Below is an example of Kruskal's algorithm implementation in C:
// Function to implement Kruskal's algorithm
void kruskalMST() {
// Sort all the edges in non-decreasing order of their weights
// Initialize an empty graph to store the minimum spanning tree
// Iterate through all the edges and add to the tree if no cycle is formed
// Use disjoint-set data structure to keep track of connected components
}
int main() {
// Call the function to implement Kruskal's algorithm
return 0;
}
This implementation outlines the basic structure for applying Kruskal's algorithm in C to find the minimum spanning tree of a given graph.
Input:
Enter number of vertices and edges: 5 7
Enter edges and their weights:
0 1 2
0 3 6
1 2 3
1 3 8
1 4 5
2 4 7
3 4 9
Output:
Minimum Spanning Tree:
(0, 1) -> 2
(1, 2) -> 3
(1, 4) -> 5
(0, 3) -> 6
In this instance, the given scenario outlines a graph containing 5 vertices and 7 edges. Subsequently, the user provides input for the edge weights.

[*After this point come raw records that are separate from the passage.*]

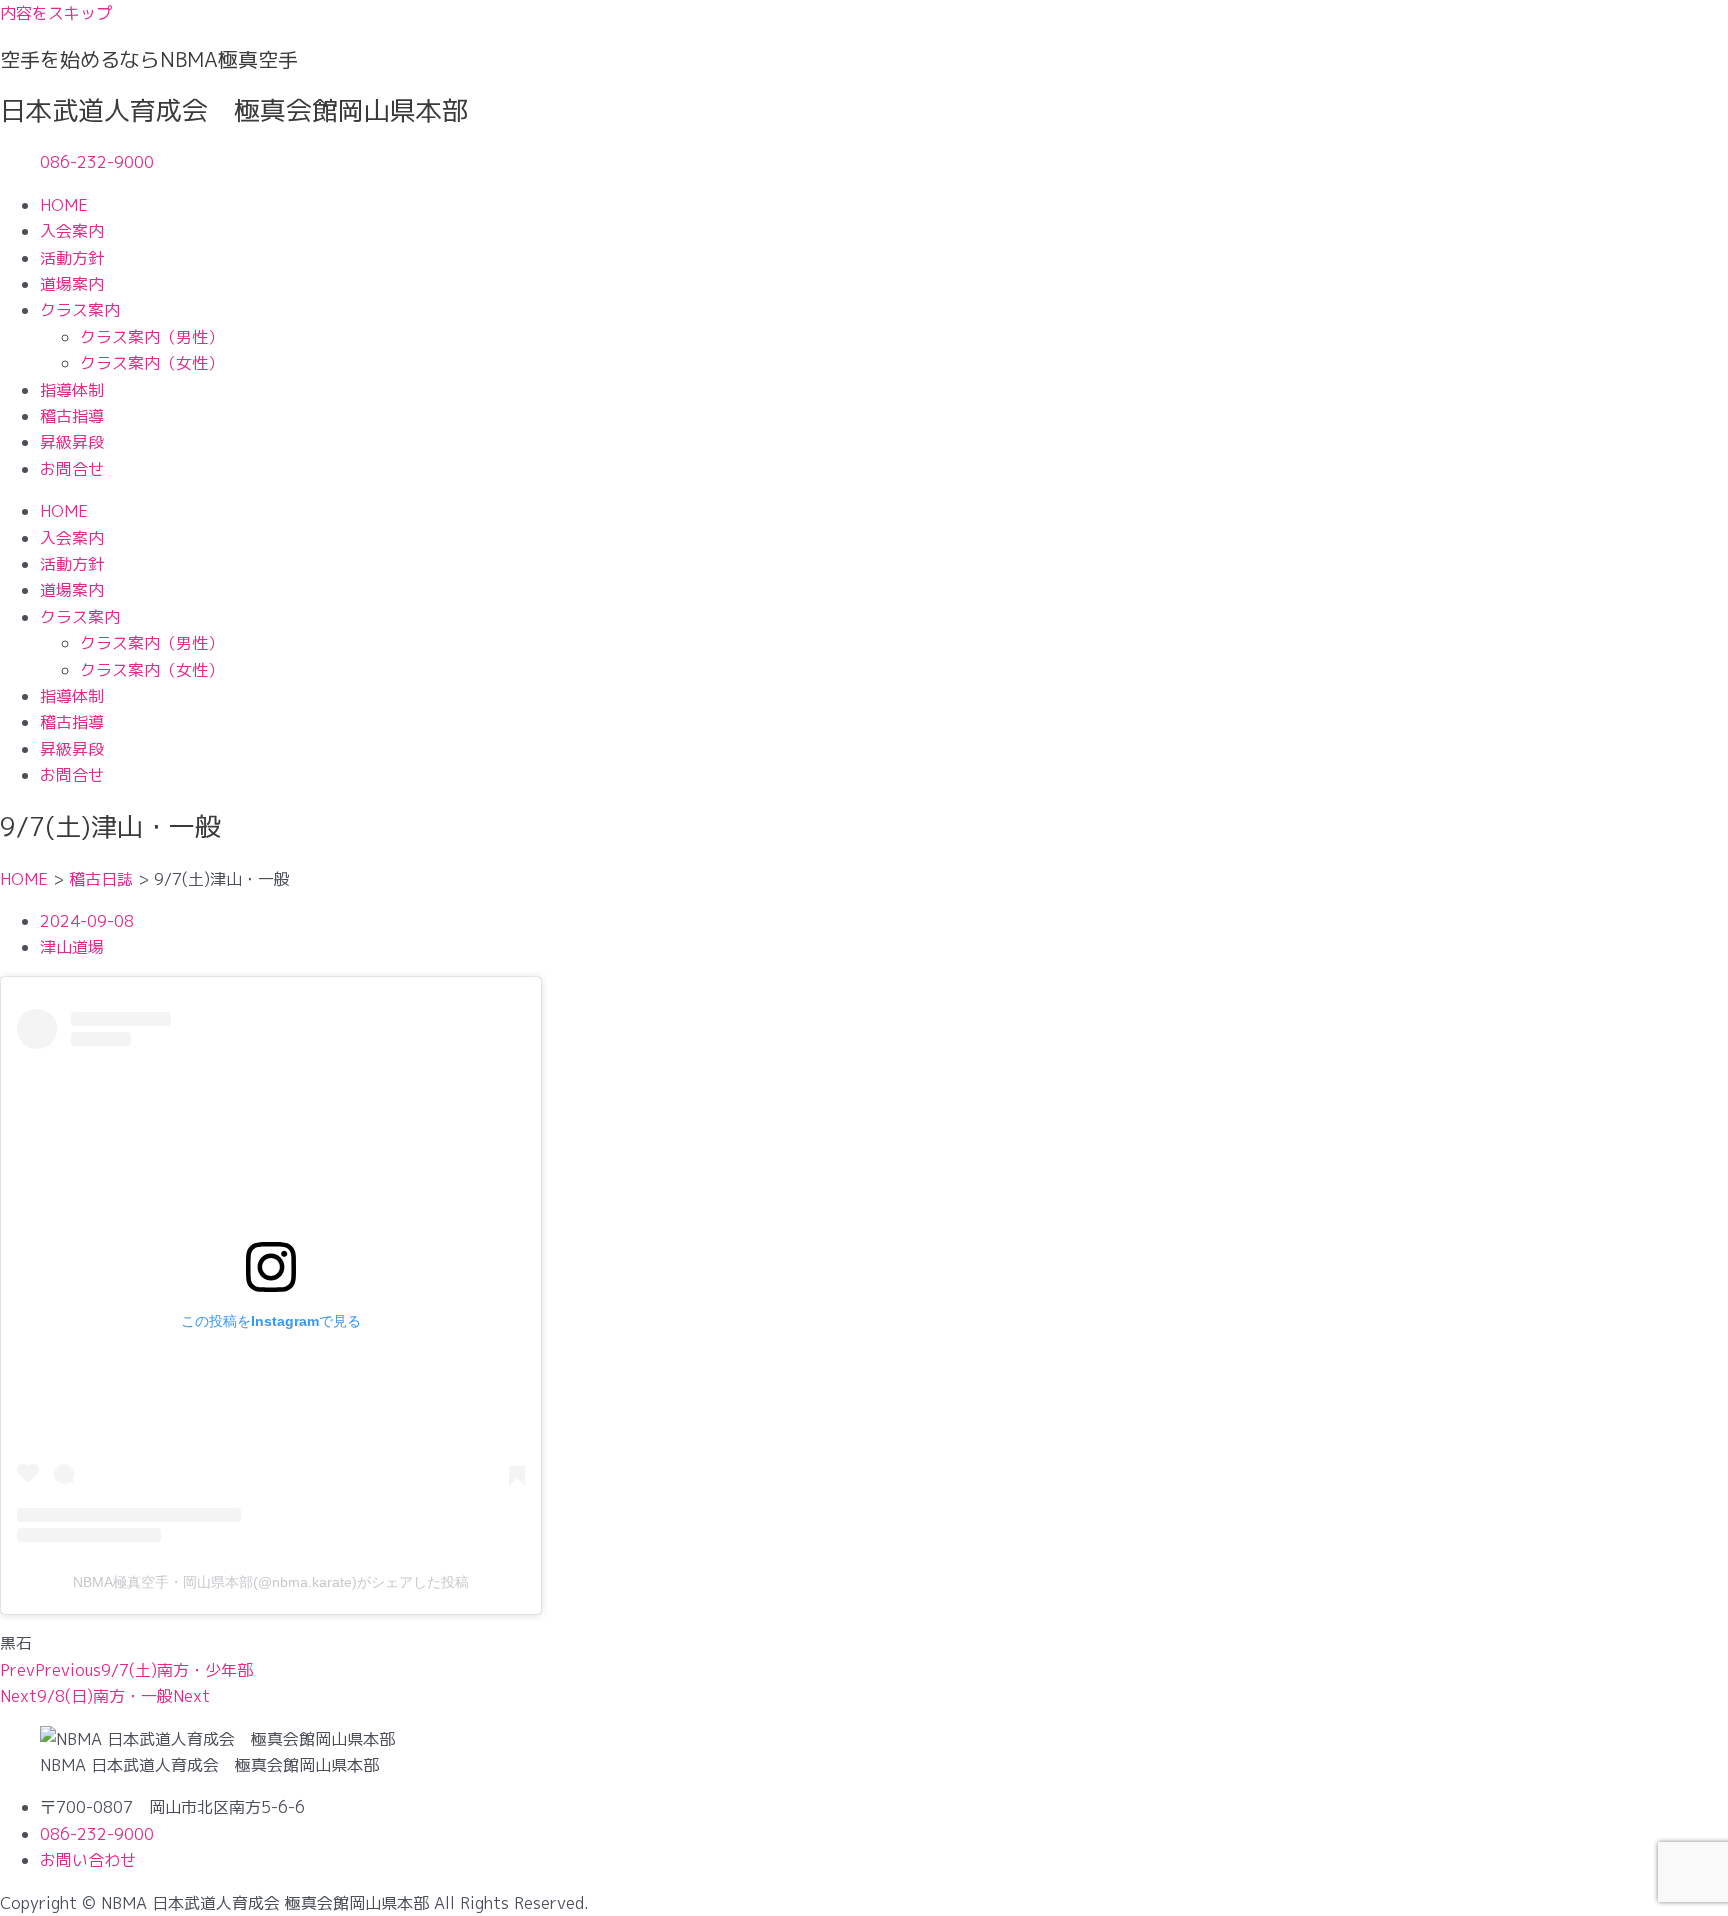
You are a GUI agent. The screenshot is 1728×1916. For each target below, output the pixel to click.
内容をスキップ (56, 13)
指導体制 (72, 390)
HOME (64, 205)
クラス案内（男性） (152, 337)
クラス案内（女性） (152, 363)
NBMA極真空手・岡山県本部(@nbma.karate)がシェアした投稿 (271, 1582)
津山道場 (72, 947)
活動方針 (72, 258)
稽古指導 (72, 416)
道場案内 (72, 284)
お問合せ (72, 469)
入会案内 (72, 231)
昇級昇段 (72, 442)
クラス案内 (80, 310)
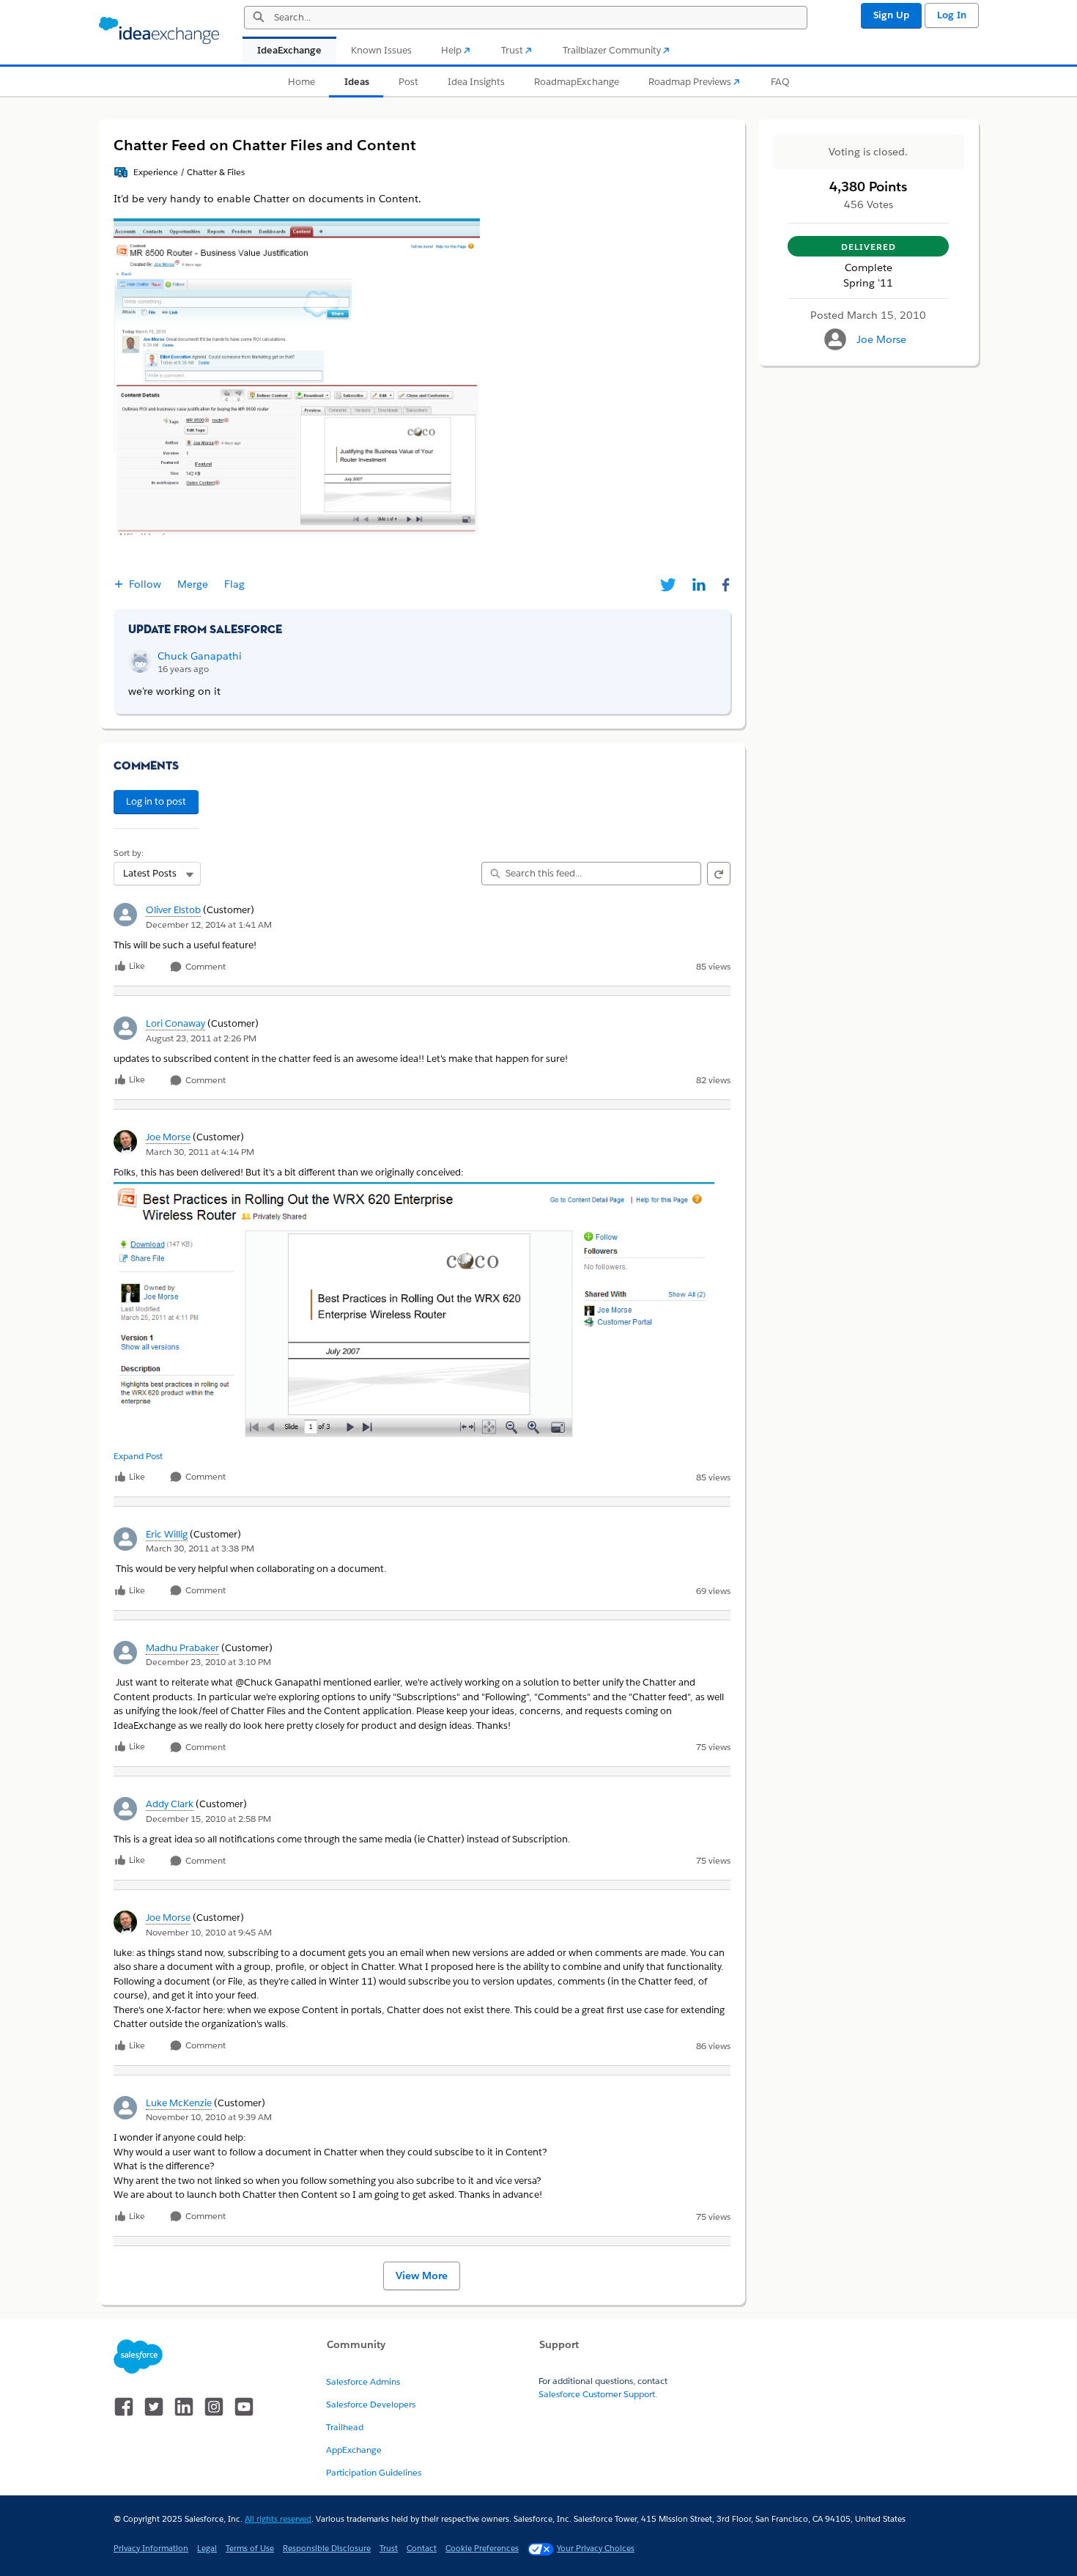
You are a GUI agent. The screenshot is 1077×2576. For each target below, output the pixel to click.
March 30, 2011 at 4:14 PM (200, 1151)
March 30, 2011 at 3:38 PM (200, 1548)
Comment (204, 967)
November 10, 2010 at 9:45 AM (209, 1932)
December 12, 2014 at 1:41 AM (209, 924)
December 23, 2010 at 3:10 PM (208, 1662)
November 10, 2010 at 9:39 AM (209, 2117)
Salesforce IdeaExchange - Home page (159, 31)
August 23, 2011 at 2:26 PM (201, 1038)
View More (422, 2275)
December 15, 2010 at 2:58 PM (208, 1818)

The result of Kruskal's algorithm showcases the edges constituting the minimal spanning tree.
Advantages:
- Kruskal's algorithm is simple to implement and understand.
- It finds the minimum spanning tree of a graph in a reasonable amount of time, making it suitable for large graphs.
- The algorithm is suitable for a wide range of applications.
- The algorithm may not find the unique minimum spanning tree of a graph, since there may be multiple minimum spanning trees with the same total weight.
- The algorithm requires sorting the edges of the graph by weight, which can be time-consuming for large graphs.
- The algorithm requires extra space to store the disjoint subsets of vertices.
Disadvantages:
Conclusion:
The Kruskal algorithm is a simple yet efficient approach for finding the minimum spanning tree of a graph. In this context, E represents the total number of edges within the graph, and the algorithm's time complexity is O(E log E). This makes it particularly suitable for handling large-scale graphs.